SOURCE DATA:
☆ ☆ ☆
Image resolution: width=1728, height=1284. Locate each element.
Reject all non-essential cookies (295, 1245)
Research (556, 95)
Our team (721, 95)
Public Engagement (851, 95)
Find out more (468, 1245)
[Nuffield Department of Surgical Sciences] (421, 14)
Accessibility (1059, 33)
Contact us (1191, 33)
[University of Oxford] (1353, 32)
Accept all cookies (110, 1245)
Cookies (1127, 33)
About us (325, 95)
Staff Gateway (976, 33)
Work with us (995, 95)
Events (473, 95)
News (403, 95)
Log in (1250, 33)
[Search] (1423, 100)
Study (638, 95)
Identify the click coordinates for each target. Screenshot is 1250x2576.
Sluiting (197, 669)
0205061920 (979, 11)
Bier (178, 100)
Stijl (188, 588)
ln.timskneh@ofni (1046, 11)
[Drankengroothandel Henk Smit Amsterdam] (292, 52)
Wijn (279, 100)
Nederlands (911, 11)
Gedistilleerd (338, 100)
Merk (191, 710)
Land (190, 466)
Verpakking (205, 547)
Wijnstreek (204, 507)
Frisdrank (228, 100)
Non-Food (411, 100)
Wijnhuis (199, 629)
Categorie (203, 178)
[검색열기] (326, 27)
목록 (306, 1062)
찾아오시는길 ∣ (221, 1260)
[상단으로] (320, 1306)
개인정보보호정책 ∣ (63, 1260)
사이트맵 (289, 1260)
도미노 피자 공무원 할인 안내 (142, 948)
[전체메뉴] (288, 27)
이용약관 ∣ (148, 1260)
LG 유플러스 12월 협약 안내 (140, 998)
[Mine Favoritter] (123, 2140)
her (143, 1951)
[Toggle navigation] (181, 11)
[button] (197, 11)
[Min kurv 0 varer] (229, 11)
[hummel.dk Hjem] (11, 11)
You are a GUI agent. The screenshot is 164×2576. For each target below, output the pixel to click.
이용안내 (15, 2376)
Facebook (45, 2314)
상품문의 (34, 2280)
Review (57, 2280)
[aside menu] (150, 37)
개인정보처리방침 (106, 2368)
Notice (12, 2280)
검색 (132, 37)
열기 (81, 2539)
☆ ☆ ☆
WHAT THE EXERCISE ASKS:
Write out exactly each line of the entries, starting at the one containing "이용약관 ∣ (148, 1260)" and finishing with the last line.

SOLUTION TO THIS TASK:
이용약관 ∣ (148, 1260)
LG 유플러스 12월 협약 안내 (140, 998)
[Mine Favoritter] (123, 2140)
her (143, 1951)
[Toggle navigation] (181, 11)
[button] (197, 11)
[Min kurv 0 varer] (229, 11)
[hummel.dk Hjem] (11, 11)
You are a GUI agent. The screenshot is 164×2576. For each target below, output the pixel to click.
이용안내 (15, 2376)
Facebook (45, 2314)
상품문의 (34, 2280)
Review (57, 2280)
[aside menu] (150, 37)
개인정보처리방침 (106, 2368)
Notice (12, 2280)
검색 (132, 37)
열기 (81, 2539)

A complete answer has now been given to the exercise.